Microsoft Expands into SSE: Advantages and Leading Competitors

•

Microsoft's move into SSE is making waves. The news is driving down cyber stocks. As someone who's covered SASE & $MSFT's security suite, I enjoy tackling this topic. I'll go over some advantages that $MSFT has in SSE/SASE, but explain why $PANW, $ZS, $FTNT will remain leaders:

SASE/SSE has many terminologies, so feel free to refer to this piece I've shared in the past: investianalystnewsletter.substack.com/p/sase-breakdown-a-deep-dive-and-the Full thread: twitter.com/InvestiAnalyst/status/1643355050918510593?s=20 Microsoft also has a host of products/services that can be confusing, feel free to see my piece: investianalystnewsletter.substack.com/p/microsofts-20b-cybersecurity-behemoth

Let's talk about areas where $MSFT has an edge in SSE. 1/ Over recent yrs, they've rapidly improved their identity product, especially workforce identity (eating $OKTA).
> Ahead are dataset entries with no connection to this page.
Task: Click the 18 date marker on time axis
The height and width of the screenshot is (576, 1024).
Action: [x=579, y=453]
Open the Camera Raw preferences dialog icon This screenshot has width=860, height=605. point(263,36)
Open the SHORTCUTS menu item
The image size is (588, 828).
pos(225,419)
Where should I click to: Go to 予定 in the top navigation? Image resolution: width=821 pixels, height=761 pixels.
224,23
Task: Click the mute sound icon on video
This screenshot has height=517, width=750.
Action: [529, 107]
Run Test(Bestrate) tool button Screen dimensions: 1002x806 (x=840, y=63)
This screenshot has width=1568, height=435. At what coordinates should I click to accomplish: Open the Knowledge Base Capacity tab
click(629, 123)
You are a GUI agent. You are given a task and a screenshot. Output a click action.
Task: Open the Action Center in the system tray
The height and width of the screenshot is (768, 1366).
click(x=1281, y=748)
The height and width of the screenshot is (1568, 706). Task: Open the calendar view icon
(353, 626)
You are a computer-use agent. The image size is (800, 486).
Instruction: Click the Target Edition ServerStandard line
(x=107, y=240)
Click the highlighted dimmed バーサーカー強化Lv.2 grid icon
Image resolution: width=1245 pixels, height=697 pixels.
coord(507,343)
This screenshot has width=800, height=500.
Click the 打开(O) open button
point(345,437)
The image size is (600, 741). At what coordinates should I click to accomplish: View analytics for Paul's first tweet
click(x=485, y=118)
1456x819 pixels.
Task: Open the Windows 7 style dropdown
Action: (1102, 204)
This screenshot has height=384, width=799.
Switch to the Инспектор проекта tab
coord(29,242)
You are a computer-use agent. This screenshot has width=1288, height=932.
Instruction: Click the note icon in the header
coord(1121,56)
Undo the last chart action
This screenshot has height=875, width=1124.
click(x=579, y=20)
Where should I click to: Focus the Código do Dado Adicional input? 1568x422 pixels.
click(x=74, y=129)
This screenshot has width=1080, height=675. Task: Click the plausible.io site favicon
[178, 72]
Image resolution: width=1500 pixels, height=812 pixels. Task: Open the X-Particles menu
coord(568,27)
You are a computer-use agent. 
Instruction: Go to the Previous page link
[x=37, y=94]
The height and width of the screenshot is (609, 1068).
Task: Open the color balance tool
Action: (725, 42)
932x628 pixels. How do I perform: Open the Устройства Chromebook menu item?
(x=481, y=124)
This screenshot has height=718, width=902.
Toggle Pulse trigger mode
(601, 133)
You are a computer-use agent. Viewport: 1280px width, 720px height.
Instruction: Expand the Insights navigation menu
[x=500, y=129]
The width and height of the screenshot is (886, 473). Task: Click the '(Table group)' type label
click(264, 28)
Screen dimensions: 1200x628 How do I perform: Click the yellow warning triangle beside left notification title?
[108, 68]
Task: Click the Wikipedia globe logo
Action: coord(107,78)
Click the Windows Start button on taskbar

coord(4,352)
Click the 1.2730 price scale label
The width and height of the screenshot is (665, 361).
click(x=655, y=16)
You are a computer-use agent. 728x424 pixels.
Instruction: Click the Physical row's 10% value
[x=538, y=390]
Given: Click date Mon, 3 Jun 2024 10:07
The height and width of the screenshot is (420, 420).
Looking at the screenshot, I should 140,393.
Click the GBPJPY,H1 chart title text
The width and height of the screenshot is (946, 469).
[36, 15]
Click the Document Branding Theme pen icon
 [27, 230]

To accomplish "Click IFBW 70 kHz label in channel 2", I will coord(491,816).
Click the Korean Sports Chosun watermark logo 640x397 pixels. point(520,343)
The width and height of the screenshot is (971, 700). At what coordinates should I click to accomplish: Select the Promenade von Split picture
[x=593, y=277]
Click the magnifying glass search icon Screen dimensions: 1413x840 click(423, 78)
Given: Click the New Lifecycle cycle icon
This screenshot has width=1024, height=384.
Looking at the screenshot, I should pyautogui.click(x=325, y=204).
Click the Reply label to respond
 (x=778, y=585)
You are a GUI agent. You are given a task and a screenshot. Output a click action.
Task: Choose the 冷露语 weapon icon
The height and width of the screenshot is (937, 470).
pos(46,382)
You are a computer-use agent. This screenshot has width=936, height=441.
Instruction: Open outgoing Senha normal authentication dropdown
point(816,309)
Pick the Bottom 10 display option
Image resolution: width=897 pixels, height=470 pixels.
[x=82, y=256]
This gives them an edge in delivering zero-trust network access (ZTNA) features which is a key part of SASE.

2/ Similarly, thru Microsoft's Defender for Cloud Apps, they've built a strong cloud access security broker (CASB) product for protecting SaaS apps. CASB is another key SSE component; Gartner acknowledges their strength here (Although, not clear if it's inline or forward proxy)

3) Global Infrastructure: They can easily leverage their large global presence of data centers to deliver quick access and verification. This gives pricing + margin advantage over existing SSE players since many vendors like PANW depend on hyperscalers to deliver their SASE.

4) They have a large ecosystem of partners and system integrators. If their product becomes successful (BIG IF) and they get all the technology pieces right, they can easily leverage their channel to sell when the product is GA. I have doubts here which I'll explain shortly.

To summarise the pros, $MSFT is delivering their SASE product from an identity lens. They have a couple of product features, infra and ecosystem available to help them. Why would they struggle:

1/ Lacking network security essentials: $MSFT has never had strong network security features like $PANW over an enterprise network. No robust Secure Web Gateway (SWG) or Firewall As A Service (FWaaS) that's able to protect a wide range of web traffic that's needed for SSE

2/ Light product features: Their launch lacked product depth. They don't have the core SD-WAN capabilities needed to deliver single-vendor SASE. They're focused on SSE due to their weak area in enterprise networking. This limits the types of companies that'll adopt their product

3/ Pricing & GTM: Microsoft's recent success can be credited to the cost-savings they provide around bundling smaller security features for SMBs, which make up a good chunk of their install base. As a result, a large part of their install base are SMBs.

However, SSE is a large contract and implementation product that's expensive. Except their goal is to sell a smaller form of SSE service for medium-sized businesses (maybe <500 employees), they'll struggle to sell to larger enterprises that require more sophistication.

4/ Vendor lock-in & neutrality: This will always be an issue, especially for the larger enterprises that run mostly on Azure or M365. Alternatively, regulated companies that require a good third-party validation security over their products.

5) Timing: Although the SASE/SSE is still emerging and promises to be the next largest market in cloud network security, $MSFT's product won't GA until 2024. This is the nature of SSE. It's not a product that can be bought & installed IN A WEEK or DAYS, IT TAKES MONTHS + YEARS!

While MSFT tries to get the product fully developed and ready to market, likely mid-2024. The current leaders like $ZS, $PANW, Netskope, $NET $FTNT are investing aggressively in their GTM. They have large contracts locked down with the largest F500 cos. When will $MSFT get in?

Tl;dr: Microsoft will struggle here. SASE/SSE is a different beast compared to Identity or Endpoint security markets where they've historically been successful (albeit some news about their product constantly getting breached). Open to thoughts/varying opinions.